He told me about how Daesh, the Islamic State jihadis, entered hospitals where infirm, handicapped, elderly Christians were unable to leave and were threatened with decapitation in their hospital beds if they did not immediately convert to Islam. I cannot think of an organization in my lifetime, or perhaps all of modern history, that represents such brazen evil, such depravity, and it cannot be overstated.
That is why Iraqis, particularly those of the minority communities, are asking us to do what we can to offer them protection.
For example, I noticed a report in today's National Post, in which Matthew Fisher interviewed local Kurds and Christians in the region, one of whom, Mr. Shoban Kunda, a Christian, speaking in Erbil, near the territories controlled by the Islamic state, said, “If the U.S. airplanes had not been here at the right moment, Erbil would have fallen and ISIL would be here”. He went on to say, “So we know that air power can help to stop [ISIL].”
Another Christian said, “someone has to stop Daesh...because they want to destroy everything and bring...the world back to the Middle Ages.”
Mr. Fisher also reports that those he interviewed were “astonished” when told that two of Canada's political parties have opposed the plan to send Canadian warplanes to assist them.
The day before, Matthew Fisher interviewed other local members of minority communities, including Behar Namiq, a Kurdish shop owner in Erbil, who said, “I know all about what Canada is doing”.... “it will be very good what the Canadians will soon do [here] in Iraq.”
The Iraqi government has requested Canada's assistance, as reflected in today's motion, but ordinary Iraqis have asked for this assistance. When I spoke to Patriarch Sako, he asked for Canada's military assistance. People understand that this country has some capacity to project our power in their defence, and so too do Canadians.

────────────────────

Problem set>
1/ In two sentences, summarize the speech excerpt on Canadian military assistance in Iraq.
2/ Print the part of the speech excerpt between "The Iraqi government" and "too do Canadians.", inclusive.
The material after this text is separate from it.

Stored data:

────────────────────

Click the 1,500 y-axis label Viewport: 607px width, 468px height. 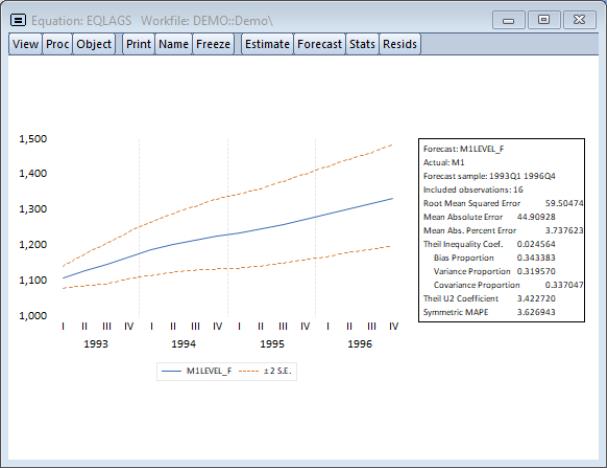(x=34, y=139)
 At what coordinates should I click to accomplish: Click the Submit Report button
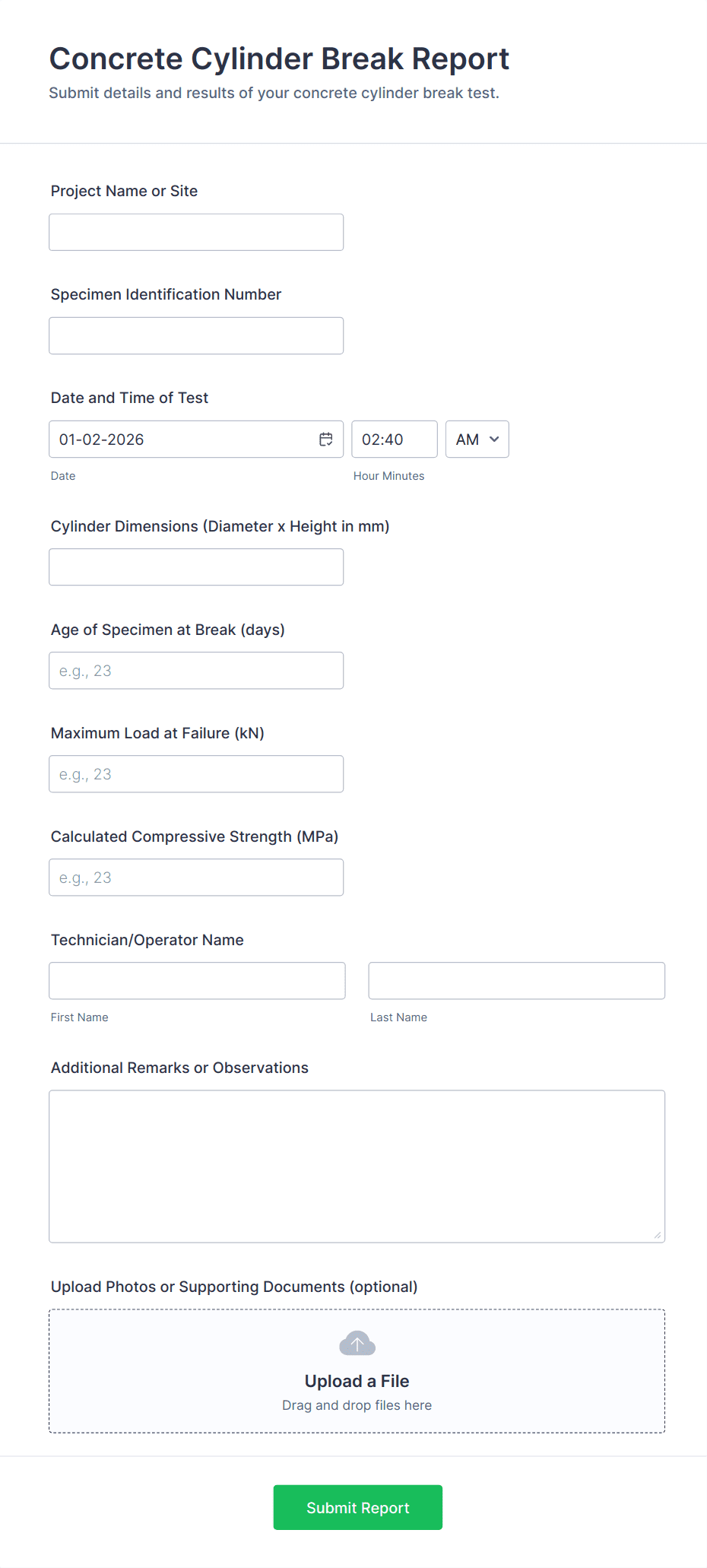click(x=357, y=1507)
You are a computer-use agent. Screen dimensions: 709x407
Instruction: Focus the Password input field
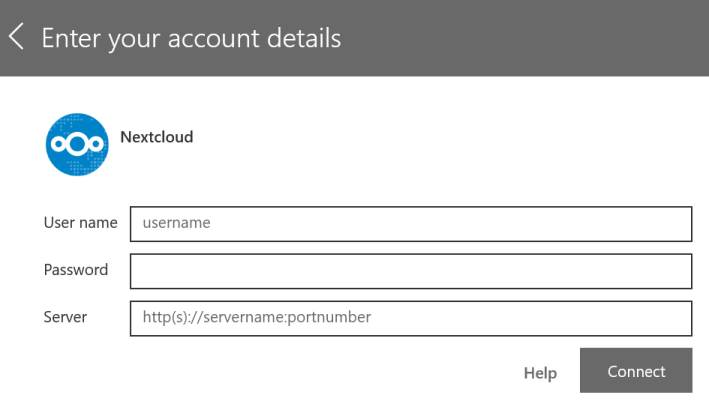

────────────────────

Answers provided>
1/ The speaker recounts how Daesh threatened infirm, handicapped and elderly Christians in hospitals with decapitation unless they converted to Islam, calls the group a brazen evil, and says Iraqis, particularly minority communities, are asking for protection. Citing Matthew Fisher's National Post interviews in Erbil, where Kurds and Christians credited U.S. air power, welcomed Canada's help and were astonished that two Canadian parties opposed sending warplanes, the speaker notes that the Iraqi government, ordinary Iraqis and Patriarch Sako have all asked for Canada's military assistance.

2/
The Iraqi government has requested Canada's assistance, as reflected in today's motion, but ordinary Iraqis have asked for this assistance. When I spoke to Patriarch Sako, he asked for Canada's military assistance. People understand that this country has some capacity to project our power in their defence, and so too do Canadians.